Das Radfahren, das muss ich ehrlich zugeben, hatte bei den Schnalsern lange nicht den besten Ruf. Die Wege hier oben sind schmal, das Gelände ist alpin und dementsprechend anstrengend ist ein Ausritt auf dem Drahtesel hier oben. Und obwohl Fahrräder schon vor 200 Jahren erfunden wurden, sind sie bei mir heroben noch nicht allzu lange ein gewöhnlicher Anblick.
Sagen wir es so und nehmen wir die narrischen Rennradfahrer mal aus, die unsere kurvige Schnalserstraße lieben: Das Schnalstal ist keine weltberühmte Bikeregion. Wer ausgebaute Trails und Technikparcours braucht, fährt besser nach Naturns oder Latsch. Aber dann kam das „E“ im Bike. Und die Anna. Genau: Meine Rezeptionistin Anna, waschechte Schnalserin, Cousine der Hofleute, Mama von zwei Kindern. Und: Leidenschaftliche E-Mountainbikerin. Die sagt: E-MTB und das Schnalstal, das passt sogar richtig gut!
Annas Lieblingstouren: Mit dem E-MTB unterwegs im Schnalstal
Mit dem E-MTB, sagt Anna, ist hier oben mehr möglich, als die meisten denken. Für ganz Sportliche geht's auch ohne Motor, aber dann braucht's schon Schmalz in den Wadln (= Kraft in den Beinen). So oder so, hier sind drei von Annas Lieblingsstrecken:
Das Pfossental ist ein Paradies für Mountainbiker. Das steile Hochtal bietet alles: Von der gemütlichen Almentour bis zur anspruchsvollen Tour übers Eisjöchl, bei der auch mal Schiebepassagen dabei sind. Wer oben ankommt, wird belohnt. Mit Stille, mit Weite, mit dem Gefühl, ganz weit weg zu sein von allem.
Die Lazaunhütte ist Annas Geheimtipp. Am Abend, geht's über die Forststraße hoch bis zur Hütte. Ruhig ist es dann, abgeschieden, und die Abendstimmung da oben, sagt Anna, ist unbezahlbar.

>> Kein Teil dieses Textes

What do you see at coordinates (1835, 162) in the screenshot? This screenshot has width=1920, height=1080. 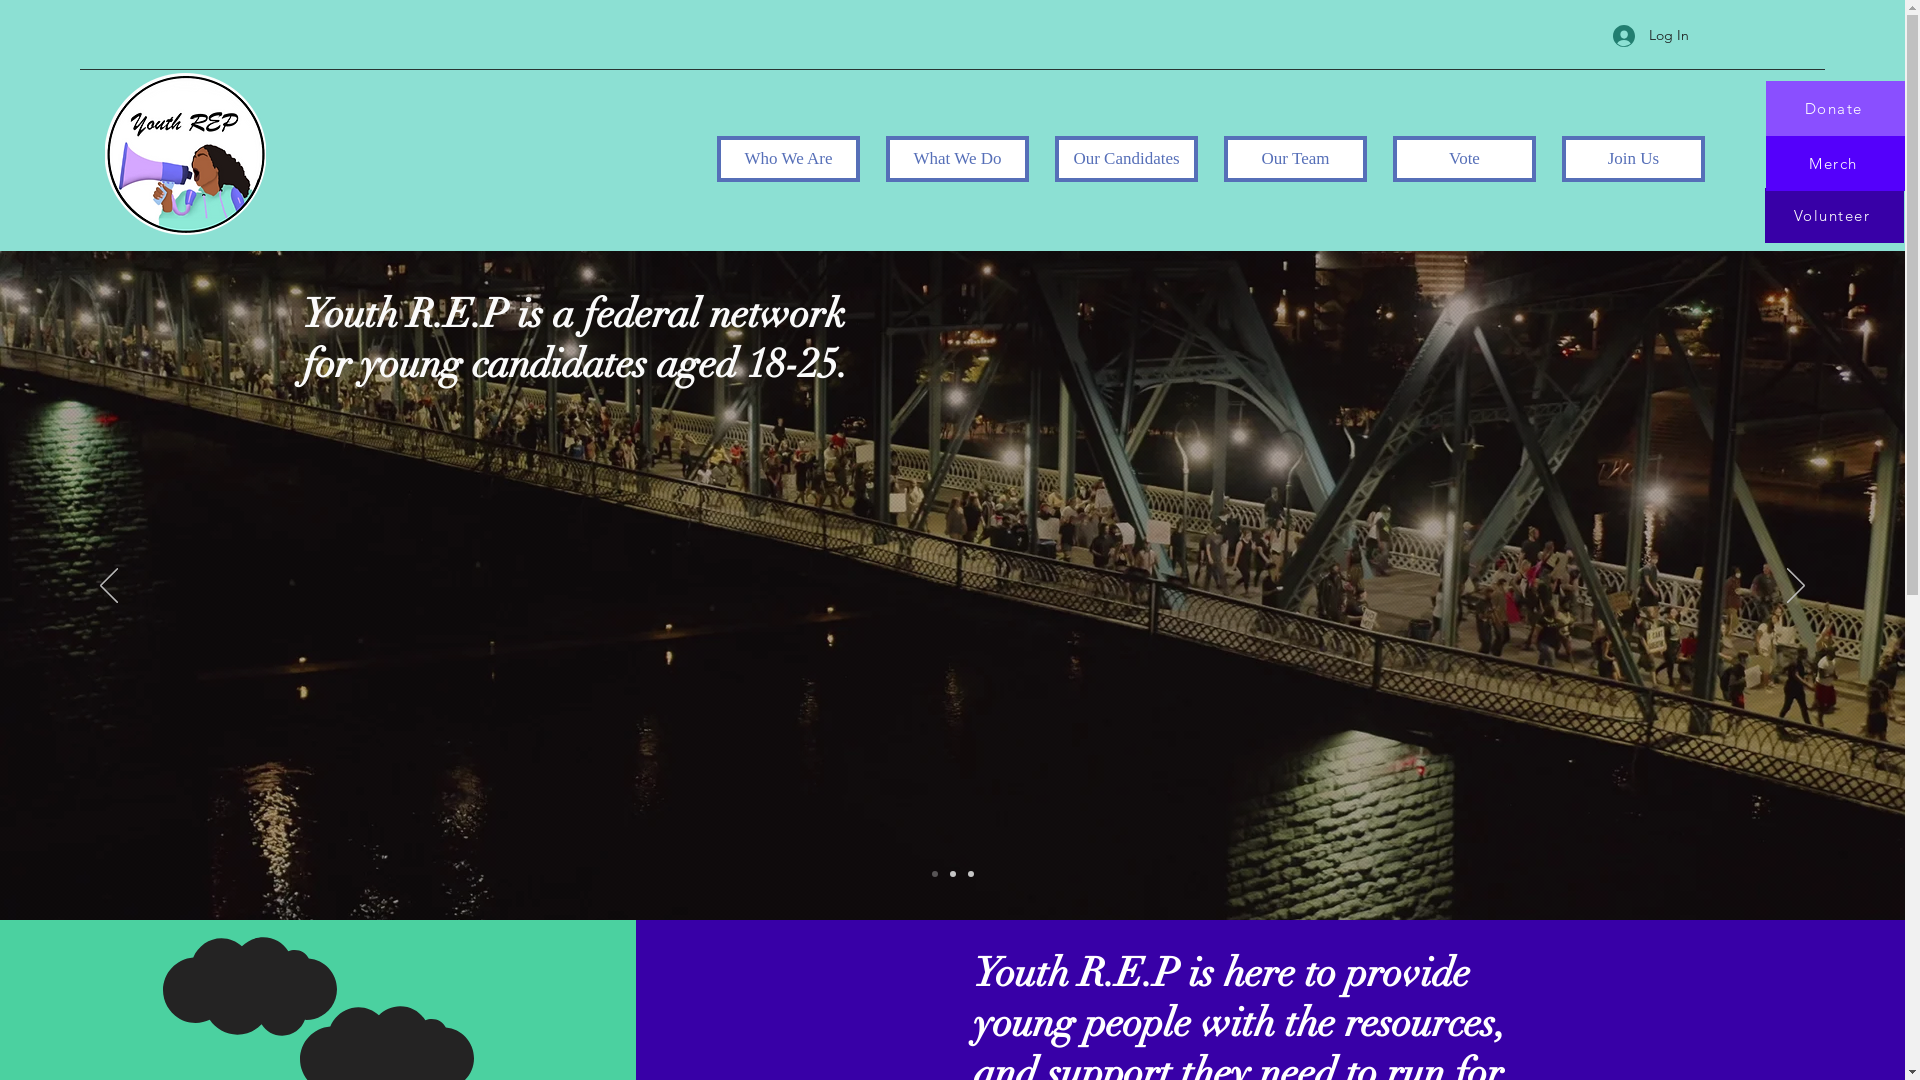 I see `'Merch'` at bounding box center [1835, 162].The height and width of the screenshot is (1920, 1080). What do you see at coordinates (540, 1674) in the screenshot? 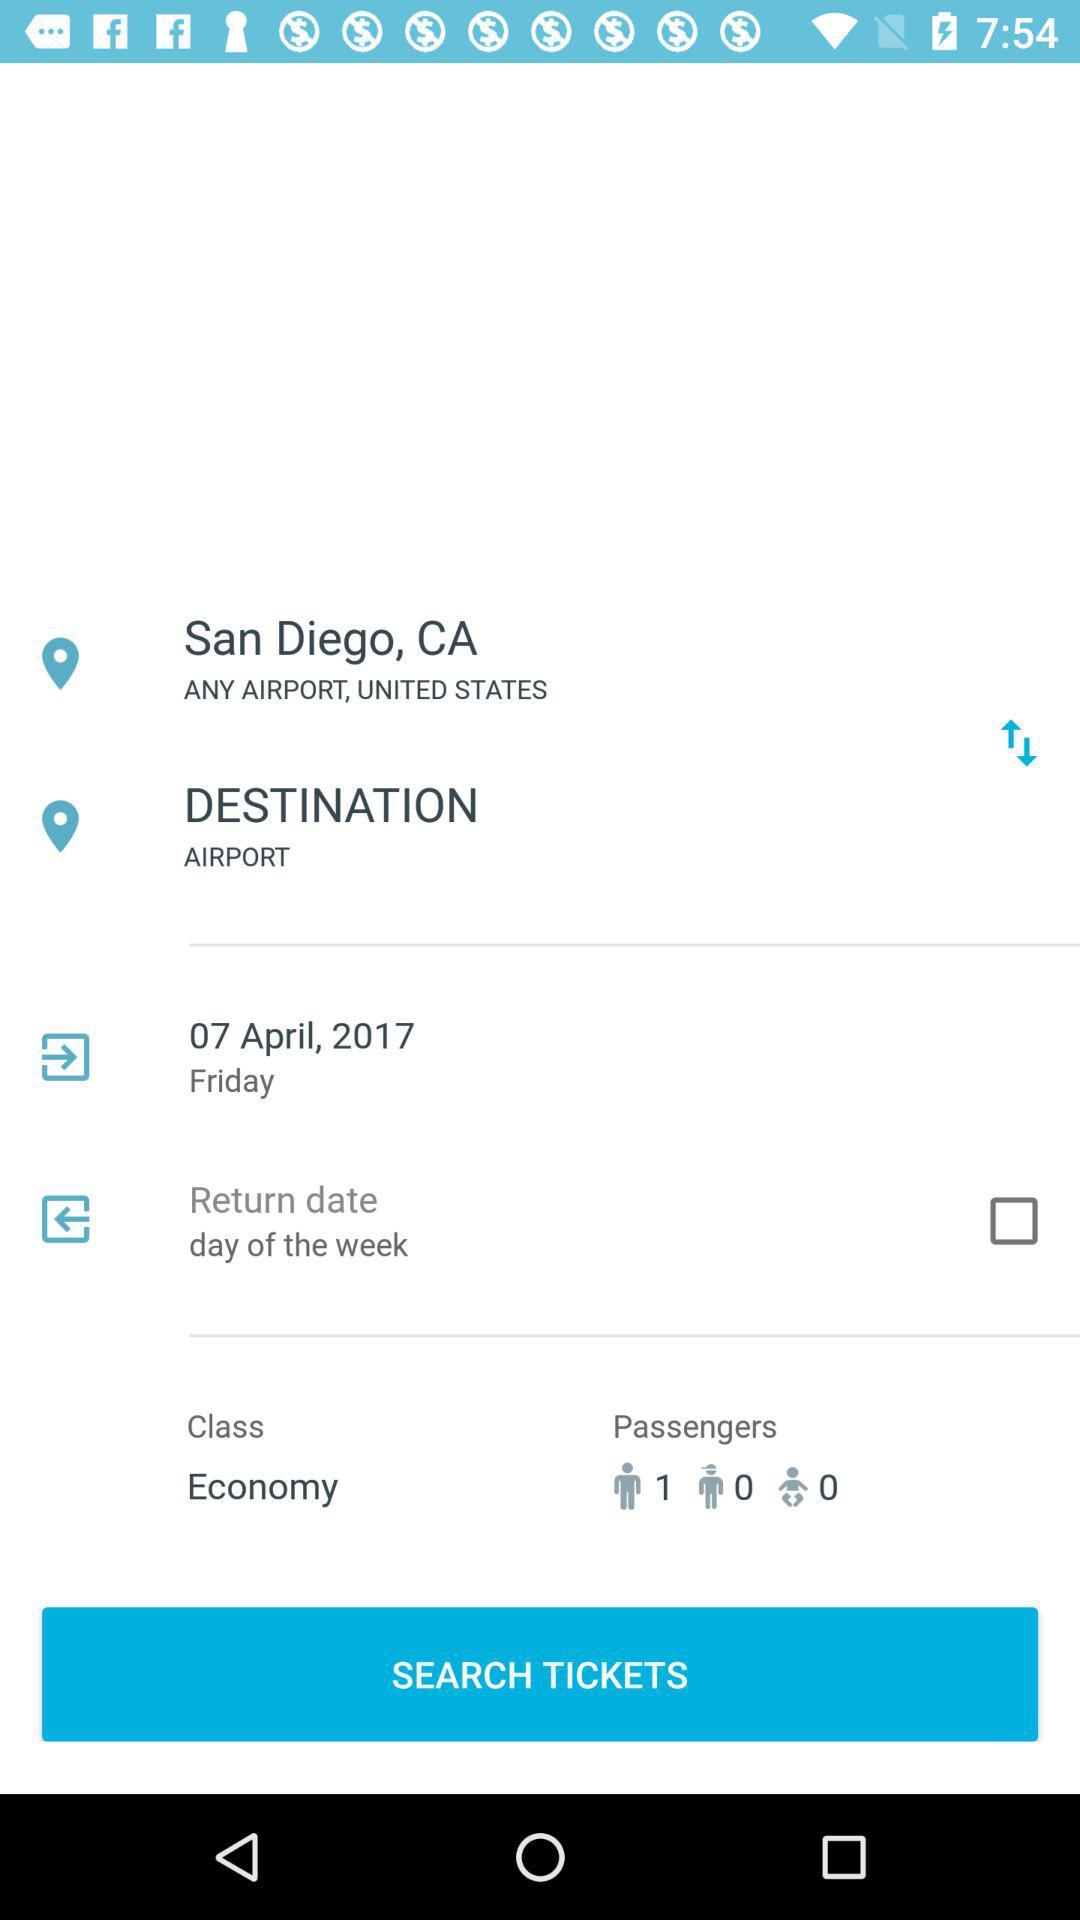
I see `the icon below 1` at bounding box center [540, 1674].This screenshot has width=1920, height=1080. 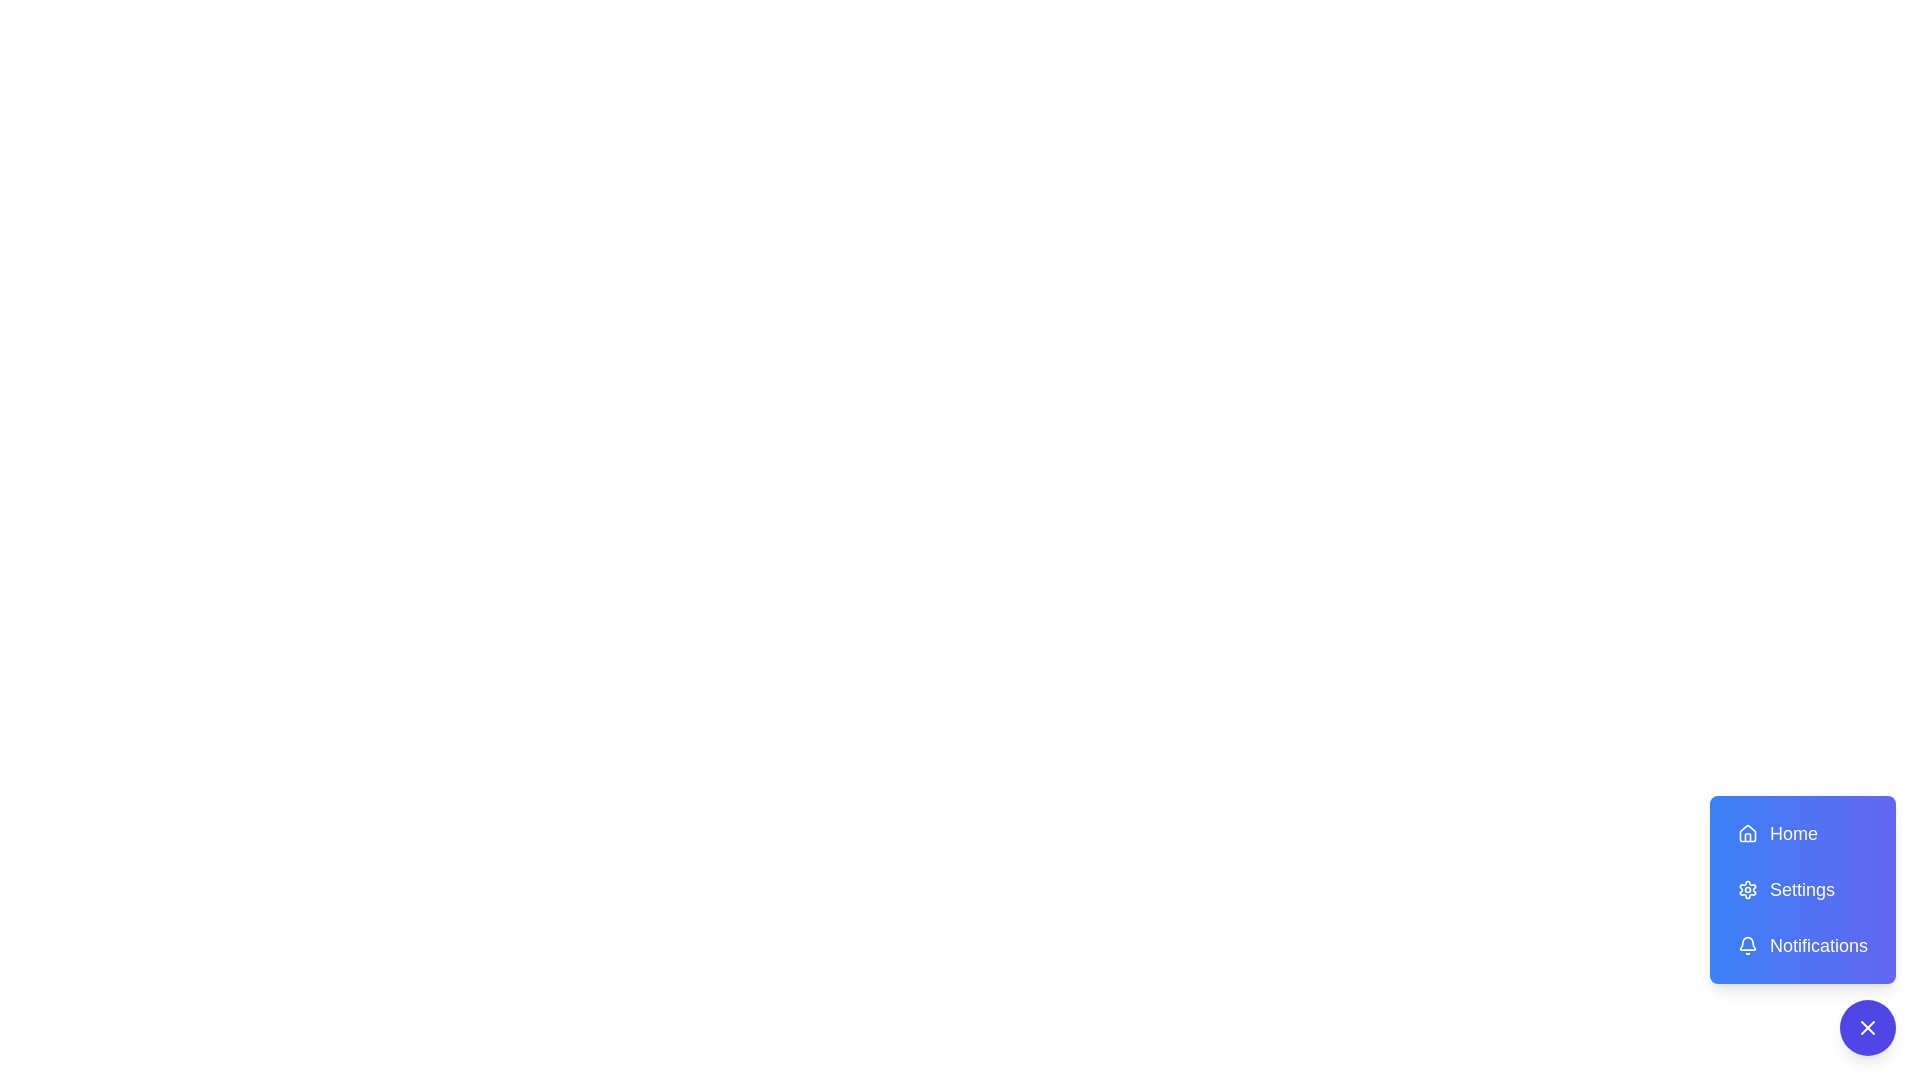 What do you see at coordinates (1803, 925) in the screenshot?
I see `the 'Notifications' menu link at the bottom-right corner of the interface` at bounding box center [1803, 925].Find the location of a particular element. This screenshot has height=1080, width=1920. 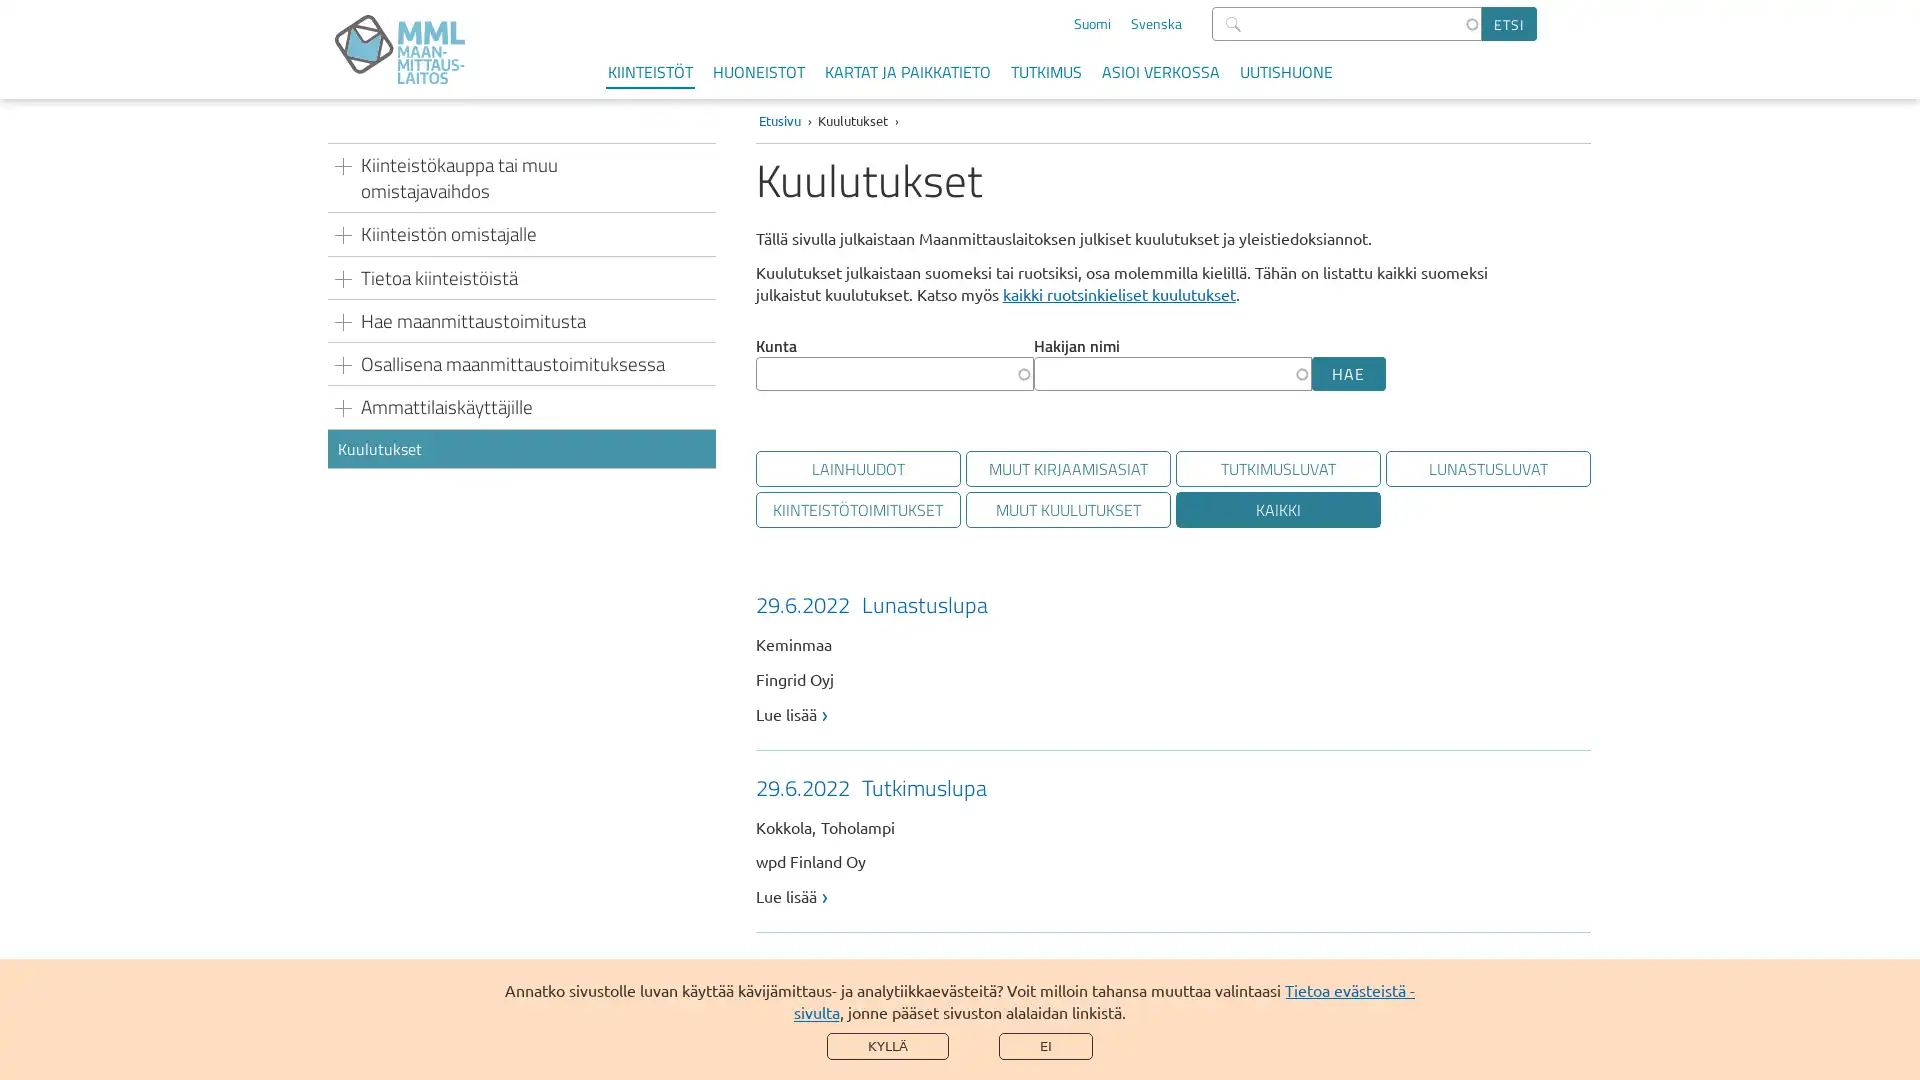

MUUT KIRJAAMISASIAT is located at coordinates (1066, 469).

Die Klosteralm verlangt einiges an Kondition. Der Forstweg hat eine hohe Steigung, aber die Aussicht lohnt sich. Oben gibt's eine Einkehrmöglichkeit, und von da aus könnt ihr weiter zum Saxalbsee oder zur Kreuzspitze.
Weitere Touren, die Anna empfiehlt: Die Moaralm von Katharinaberg aus, die älteste Hochalm im Tiroler Raum. Die Penaudalm mit ihrer Abgeschiedenheit, durch Bergwälder und über weite Almmatten. Die Mastaunalm und die Lafetzalm, beide durch schöne Lärchenwälder mit Aussicht und Einkehrmöglichkeiten.
Praktisches: Verleih und Ausrüstung
Wer kein eigenes Rad dabei hat, leiht sich eines aus. Im Tal gibt es zwei Verleihe: Die Skifactory Maso Corto und den Sportservice Erwin Stricker. Beide liefern euch das ausgeliehene Rad auf Wunsch direkt bis ins Hotel und holen es nach dem Urlaub wieder ab. Bequemer geht's nicht.
Also, lohnt sich Radfahren im Schnalstal? Ja! Vorausgesetzt, die Anna vom Oberraindlhof hat euch vorher einen ihrer Geheimtipps verraten.